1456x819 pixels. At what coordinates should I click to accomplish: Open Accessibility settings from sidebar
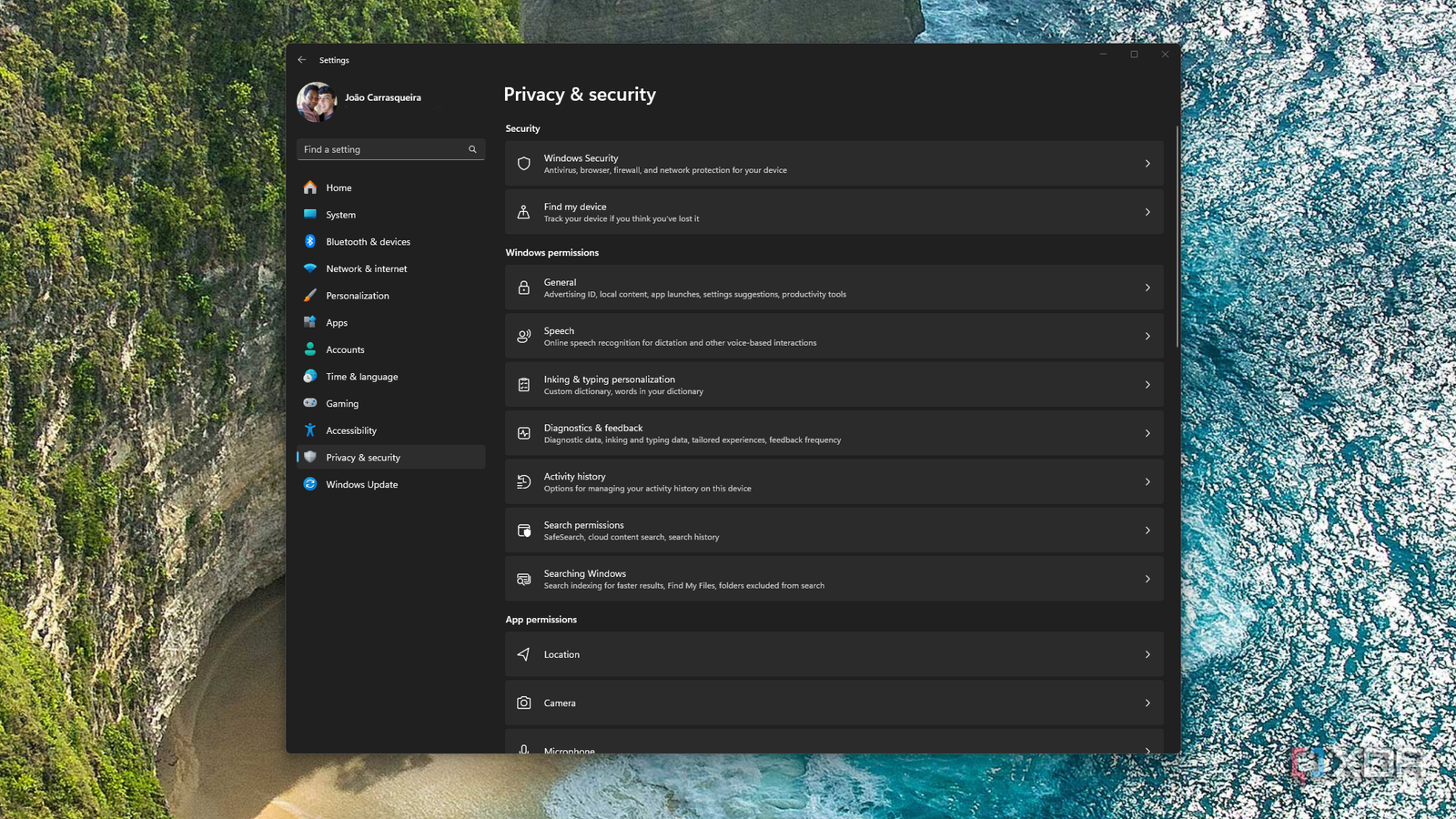tap(351, 430)
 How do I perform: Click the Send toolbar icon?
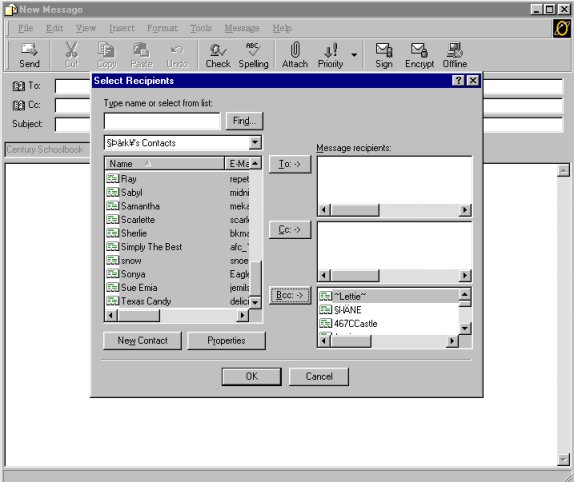[x=29, y=55]
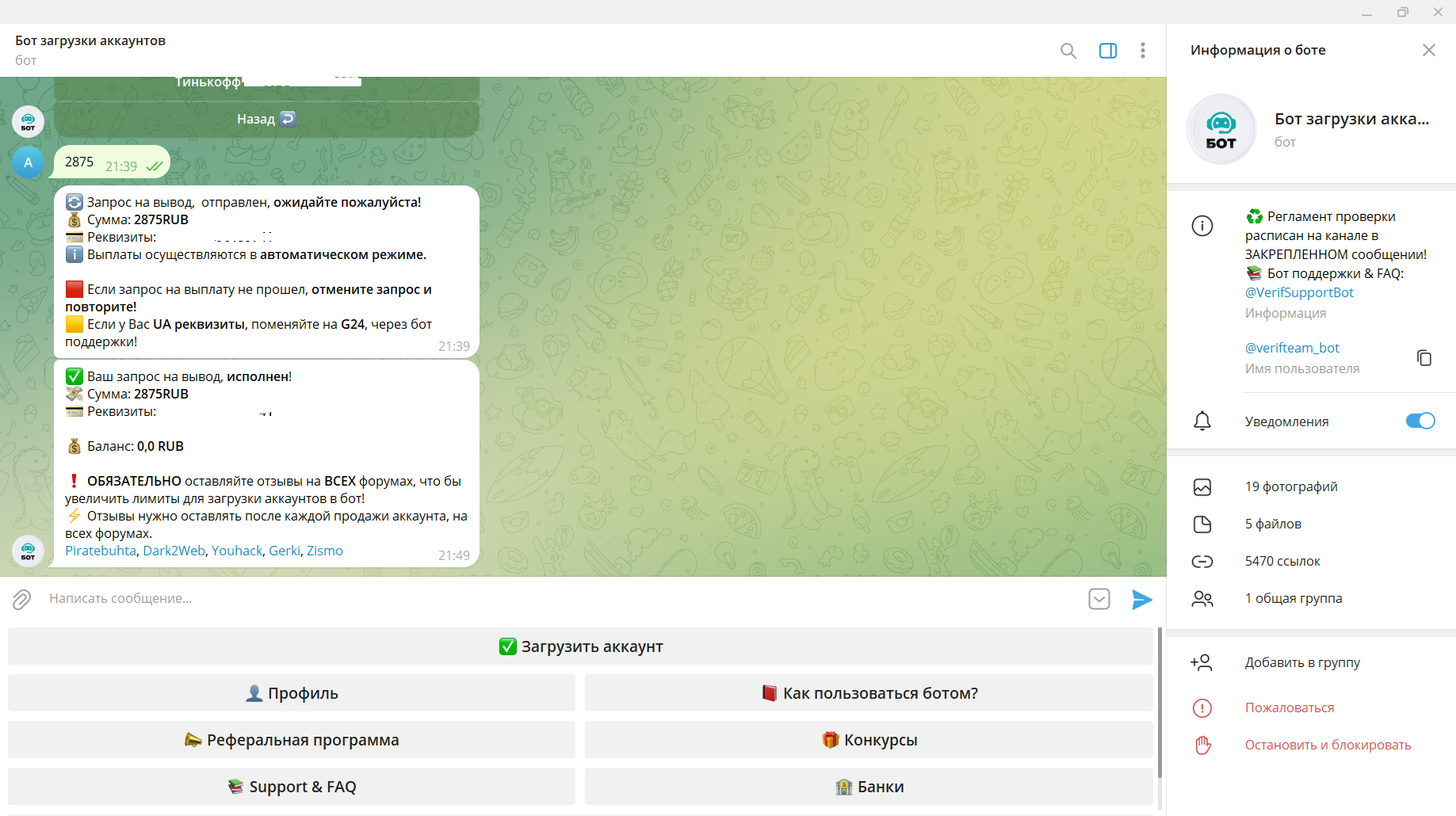Screen dimensions: 1456x816
Task: Open the @VerifSupportBot link
Action: coord(1298,292)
____
Stated task >> Rewrite all the entries above, switching "Send" to "Forward" and leaving everything else unchanged. Omit the pictures from your answer.

Exercise output >>
1456x819 pixels. At what coordinates should I click to accomplish: Open Accessibility settings from sidebar
tap(351, 430)
 How do I perform: Click the Forward toolbar icon?
[x=29, y=55]
Screen dimensions: 1456x816
Task: Open the @VerifSupportBot link
Action: coord(1298,292)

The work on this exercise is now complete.